Sobre a corrupção, nada é mais falso do que o senso comum difundido de que durante a ditadura não havia ou mesmo era menor a corrupção do que no período democrático, ou que os militares não se corrompiam. Deu-se justamente o contrário. Na época, houve um conjunto de condições que viabilizaram uma espécie de “tempestade perfeita” para a reprodução e a multiplicação de práticas corruptas. Nesse sentido, a falta de transparência no aparelho de Estado e das políticas públicas, a ampliação da arrecadação e dos fundos estatais, o aparelhamento de vários cargos públicos por parte de empresários e o cerceamento a órgãos de controle (imprensa, Congresso, oposição política, movimentos sociais, judiciário, ministério público) fizeram com que houvesse uma verdadeira escalada dos interesses empresariais sobre o aparelho de Estado à época, com a multiplicação de mecanismos de apropriação legal e ilegal de fundo público por empresas e que foram pouco noticiados à época.

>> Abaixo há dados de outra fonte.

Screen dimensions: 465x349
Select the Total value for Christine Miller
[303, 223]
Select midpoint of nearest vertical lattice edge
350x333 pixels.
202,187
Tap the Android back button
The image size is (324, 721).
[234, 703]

No entanto, alguns casos acabaram vindo à tona, em especial, no período da transição, e não eram poucos e nem pequenos. Esses são os casos dos “escândalos” do relatório Saraiva, Delfin, Capemi, Halles, Lume, Luftalla, Coroa-Brastel, dentre vários outros.

 

IdE: E os militares? Eles costumavam ocupar postos importantes em empresas privadas durante a ditadura militar? Isso se mantém ainda hoje?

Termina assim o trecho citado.